Photo of Matthew CanavanMatthew Canavan (Queensland, Liberal National Party) Share this | Hansard source

As a Senator Scarr has pointed out, it was really only one working day's notice to 1,800 workers to make a grave decision about their future. I was flabbergasted that a Labor government would treat health workers in such a clearly cynical fashion. Because, clearly, the agenda was to limit the number of people who would take redundancies so there wasn't too much of a disruption to ACT health services, so, cynically, the ACT government made it very, very difficult for health workers in this territory to take up their industrial labour rights. The Labor Party are stopping workers here using their industrial labour rights to choose a redundancy in a situation where they were no longer employed by that employer. That is what has happened.

I need to also comment on the clandestine way that the ACT government has conducted this in the last 12 months. After the meeting I mentioned that I had with Calvary, a couple of days later—within days—the ACT government had a full bit of legislation ready to go to take over the hospital. The history was that, about a year before that, the ACT government had started negotiations with Calvary Hospital on the construction of a new hospital, a northside hospital, which was a promise to the Canberra people for some time but hadn't been done. They were negotiating that situation. Calvary had been provided an offer to buy the hospital, rip up the contract et cetera. Calvary wrote back to the ACT government saying, 'Hey, that is a bit too much land than we would like.' Sorry, they weren't ripping up the contract; the offer was for a 25-year contract, not the 76 years left. Calvary said, 'No, we really want to do the 76 years.' They wrote back to them in November last year and didn't hear back. They got a recognition letter in January saying, 'We note your correspondence,' but nothing again until May this year, when a whole bunch of legislation, this big hammer, taking over their property was lobbed on them. Clearly the ACT government had been working on that behind the scenes while they were otherwise trying to say they were negotiating in good faith with Calvary. Again, the conduct of the ACT government here is beyond the pale. I've never seen a government in this country act like this, and hopefully we'll never see it again.

We asked at the Senate inquiry, 'When did you start drafting this legislation?' At the time, at that hearing, the ACT health minister originally said it was April and then came back and corrected the record and said it was March. Well, I was a bit surprised to read this week in the Canberra Times that new freedom of information documents show:

The ACT's cabinet signed off on the start of work to draft a law to compulsorily acquire Calvary Public Hospital Bruce a year before announcing the takeover.

So I think there's a question to be asked of the Senate here. The ACT health minister came here almost under duress. We had to go through the Senate to get this done—and I thank her for coming along. But it's a very serious matter to mislead the Senate, and it would appear to me—on the surface, at least—that there is a question to be asked about why the ACT health minister told the committee that the drafting of the law started in March, when freedom of information documents show it had been done earlier. In fact, apparently in those documents Ms Stephen-Smith had commented, in the feedback provided on the drafting notes: 'The point of getting the policy approval for legislative drafting was to commence drafting now, not wait and see. I'm keen to get an early look at what a bill might look like.' That's apparently what she said in these documents. So there are a lot of questions there.

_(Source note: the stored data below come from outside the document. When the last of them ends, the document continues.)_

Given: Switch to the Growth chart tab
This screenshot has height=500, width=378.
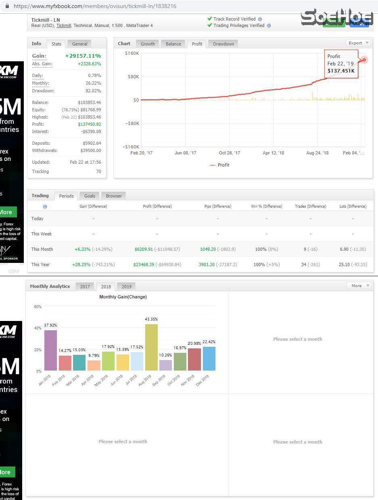Looking at the screenshot, I should pos(148,44).
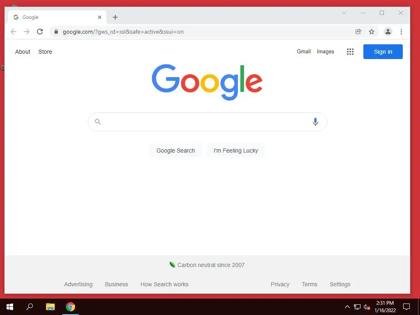
Task: View site information via the lock icon
Action: [56, 32]
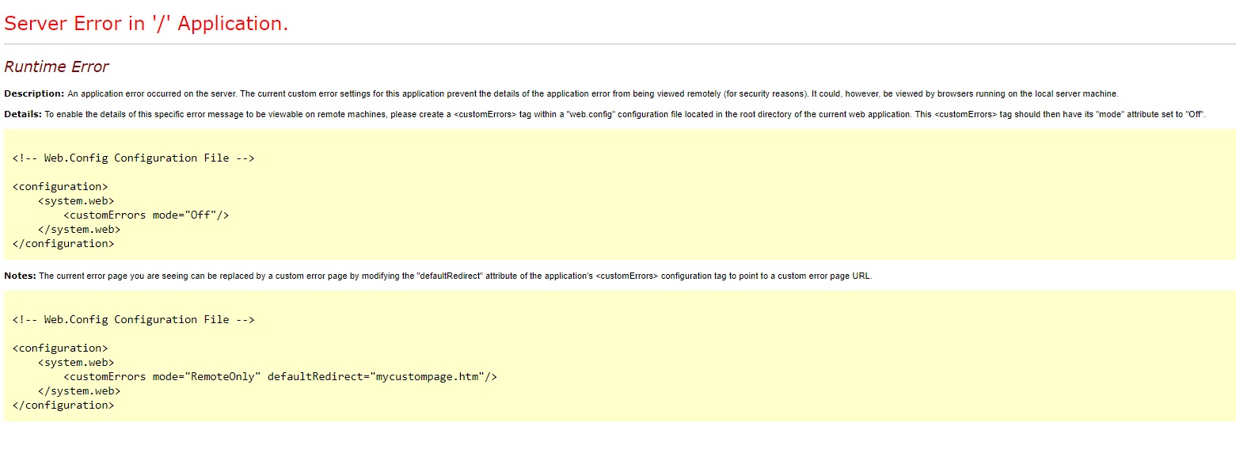Click the horizontal rule under the title

pyautogui.click(x=618, y=44)
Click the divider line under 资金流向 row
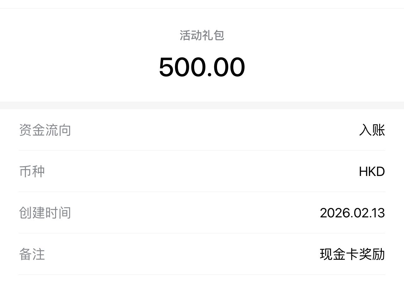This screenshot has height=287, width=404. [202, 150]
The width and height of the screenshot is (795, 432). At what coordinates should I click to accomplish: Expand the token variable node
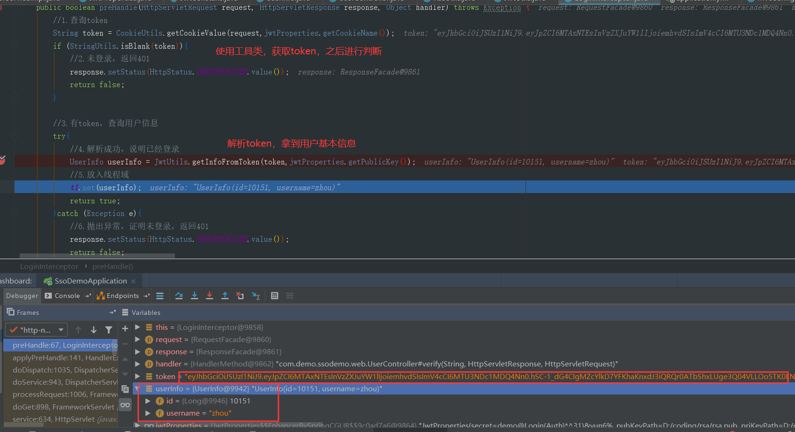tap(138, 376)
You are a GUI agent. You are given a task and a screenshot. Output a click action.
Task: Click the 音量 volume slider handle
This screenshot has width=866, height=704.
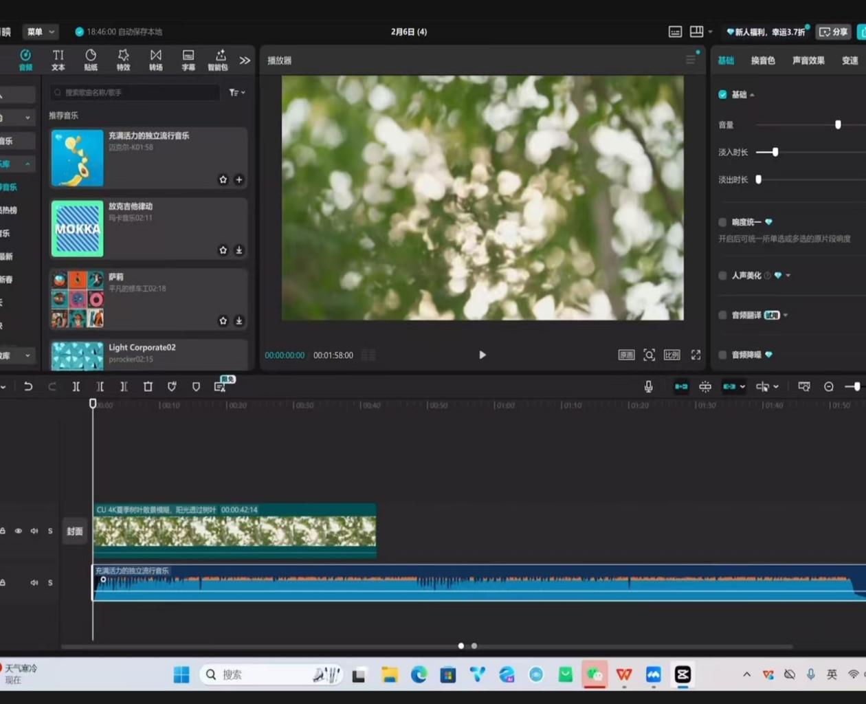coord(838,124)
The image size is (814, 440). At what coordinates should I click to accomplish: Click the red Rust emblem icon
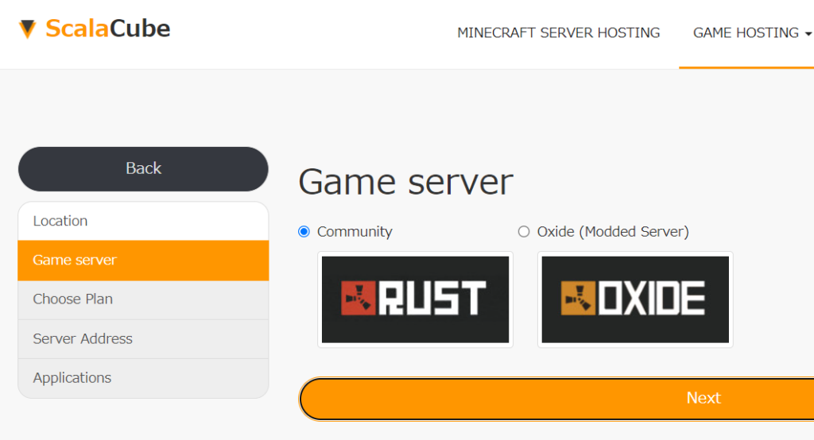coord(359,299)
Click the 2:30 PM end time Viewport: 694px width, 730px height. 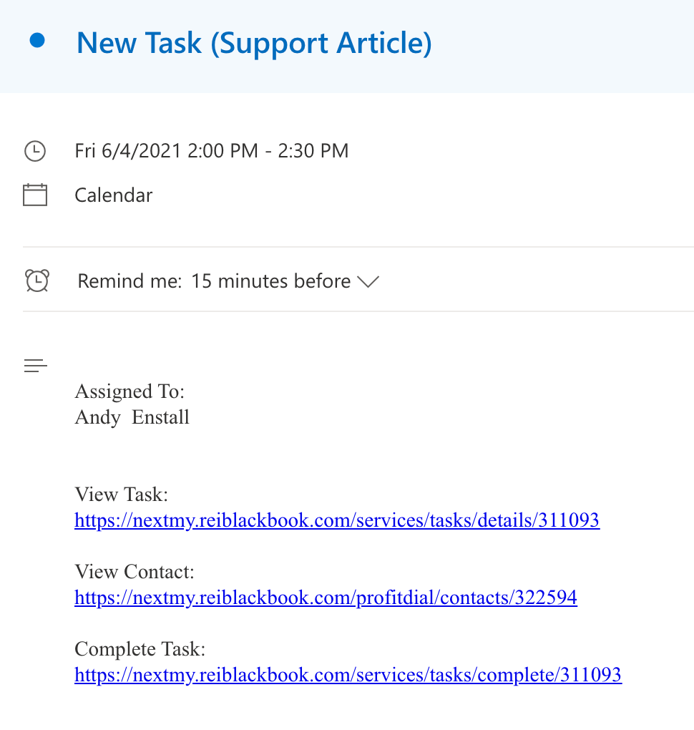tap(313, 151)
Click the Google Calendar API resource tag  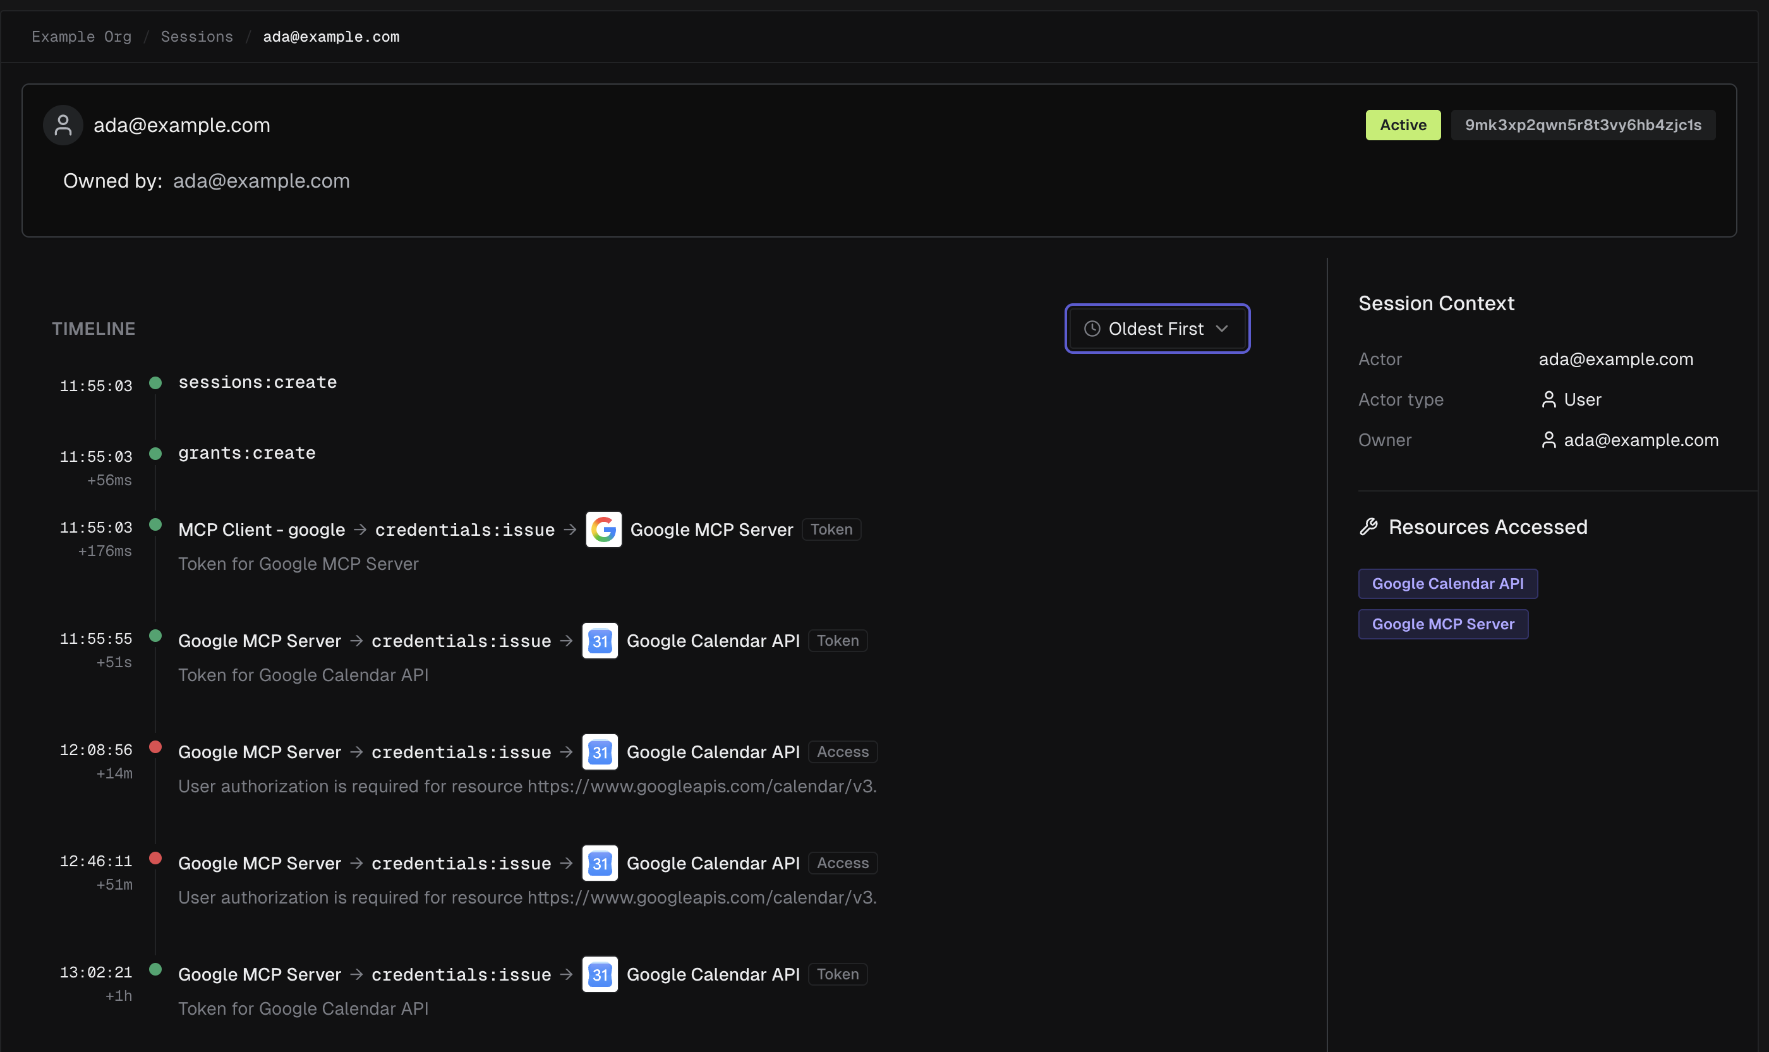(x=1448, y=584)
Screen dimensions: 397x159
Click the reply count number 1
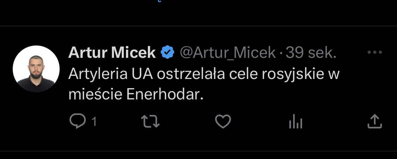pyautogui.click(x=94, y=122)
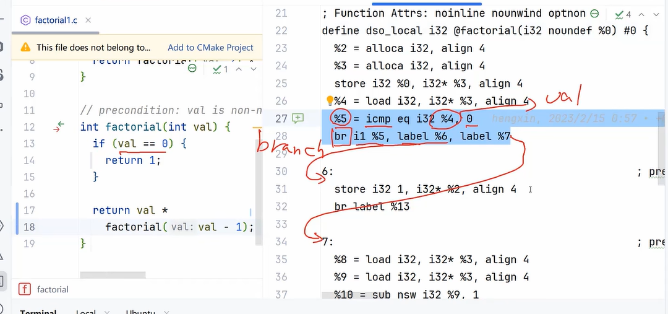Click the recursive call gutter icon line 12
The height and width of the screenshot is (314, 668).
tap(59, 127)
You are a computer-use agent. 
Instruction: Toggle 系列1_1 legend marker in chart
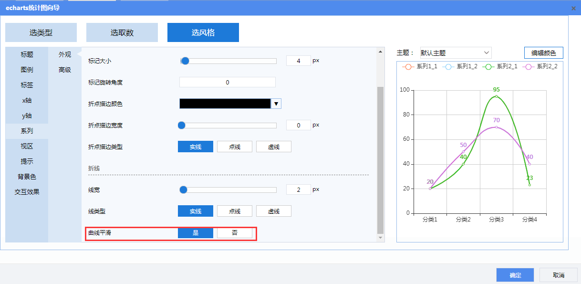click(x=407, y=67)
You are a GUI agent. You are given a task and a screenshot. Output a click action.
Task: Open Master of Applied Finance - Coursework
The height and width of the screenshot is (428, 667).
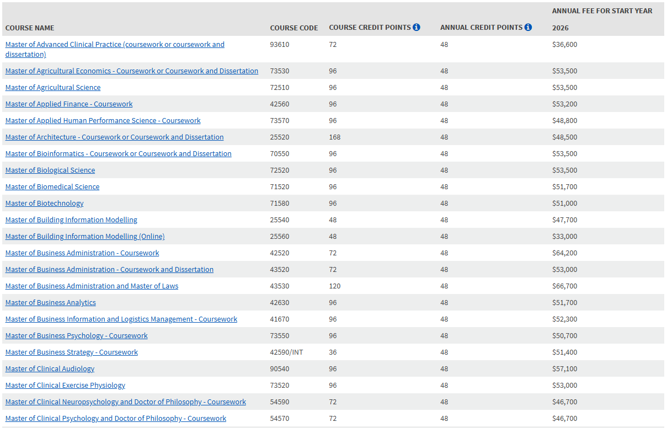pyautogui.click(x=69, y=104)
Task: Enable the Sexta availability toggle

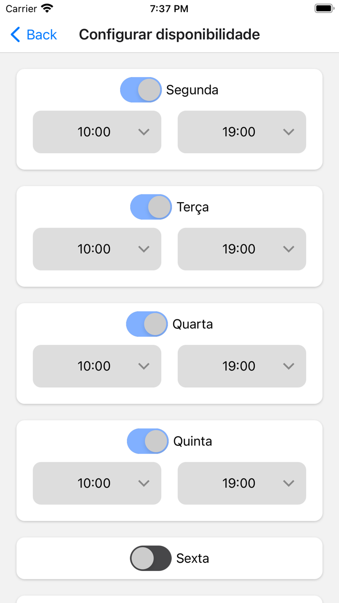Action: pyautogui.click(x=151, y=558)
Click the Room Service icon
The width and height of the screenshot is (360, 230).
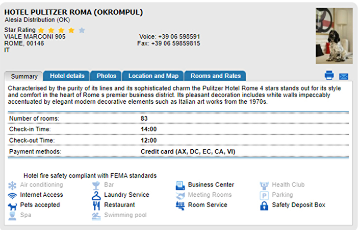180,205
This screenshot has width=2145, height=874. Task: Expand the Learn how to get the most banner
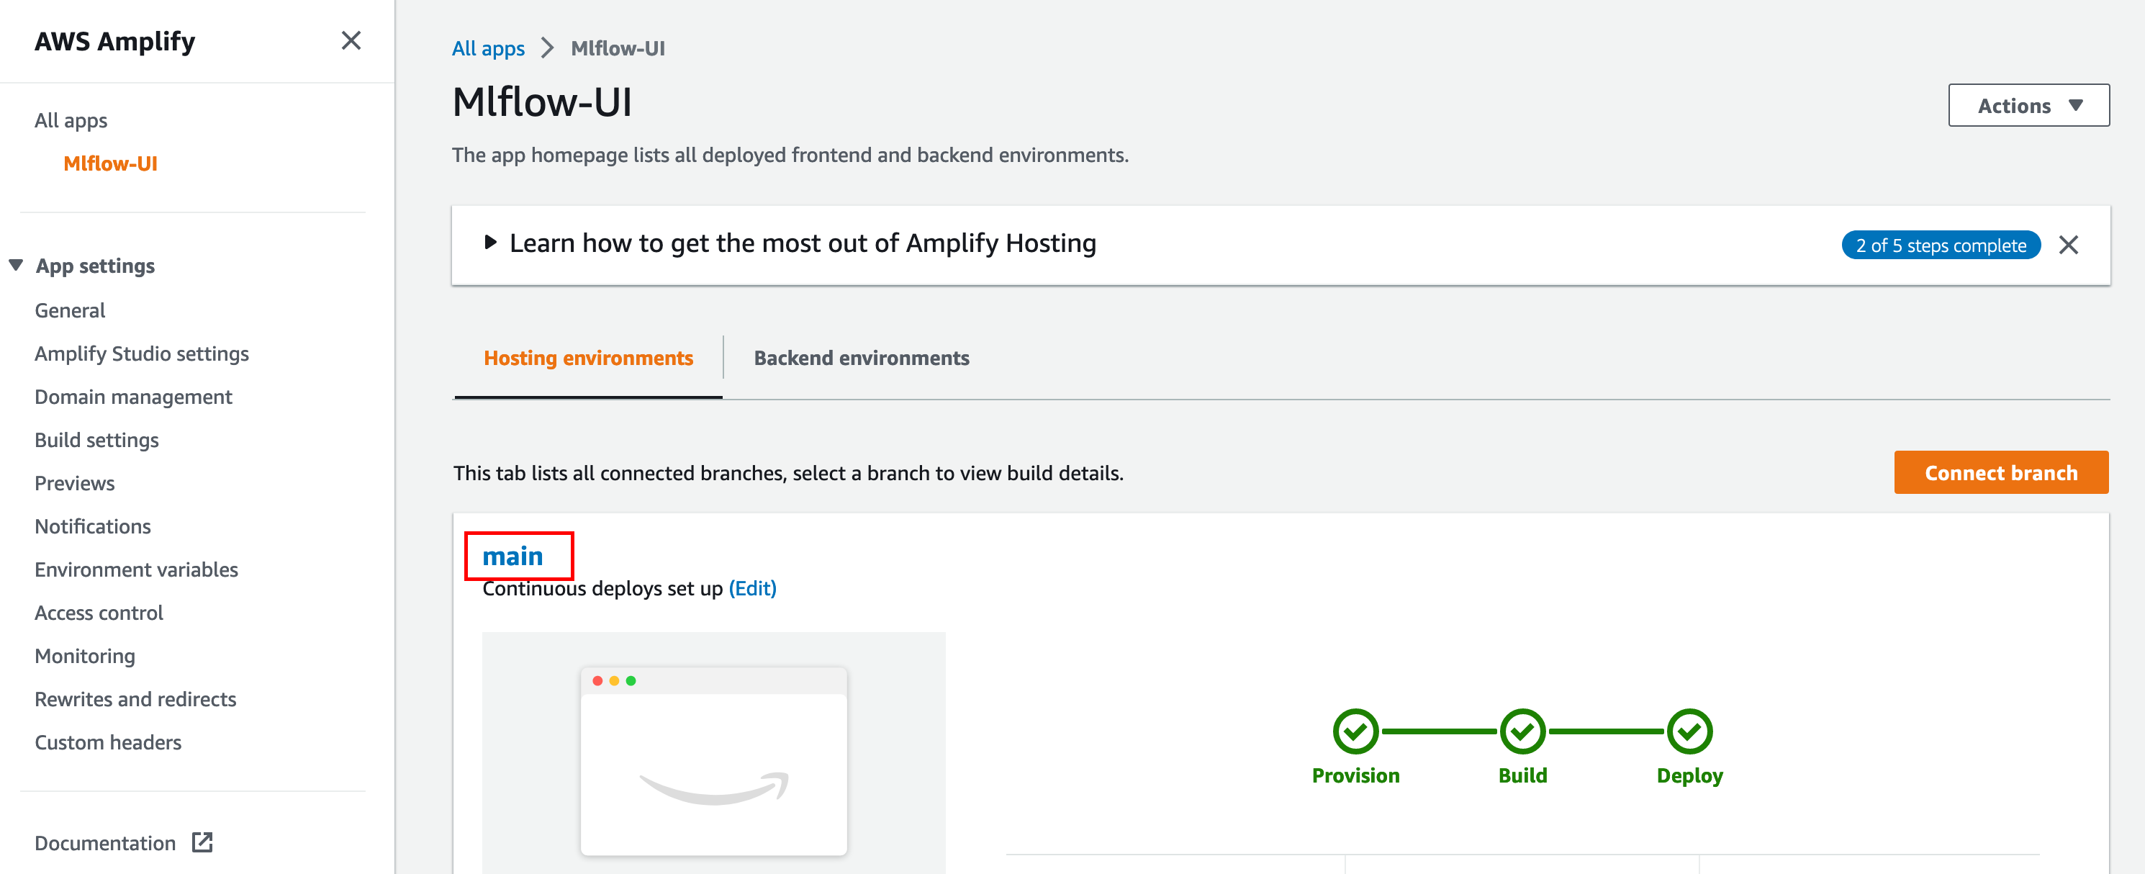click(x=490, y=242)
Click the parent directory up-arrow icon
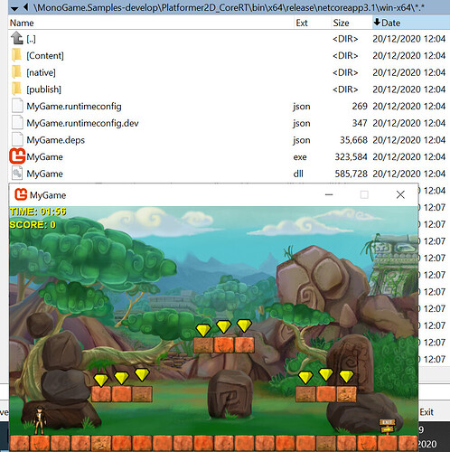450x452 pixels. point(17,38)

The Canberra people have a lot of questions. Since I've taken up this fight, as a former resident of the ACT, I have been stopped in the street here in Canberra by many people aghast at how their own government has treated, as I said, a valued partner of this community—whatever your thoughts are on how public hospital services should be run. I think this community, Canberra, is a really friendly place. When I lived here it was a good-sized country town, and there were institutions here, like Calvary, that were the glue that held the place together. To treat someone like that is not consistent, I think, with the good nature of the Canberra people. I really do think that it is worth us making these points in the Senate. It is worth us holding up the principle of the rule of law and it is worth us at least helping the Canberra people have their say about this abuse of law.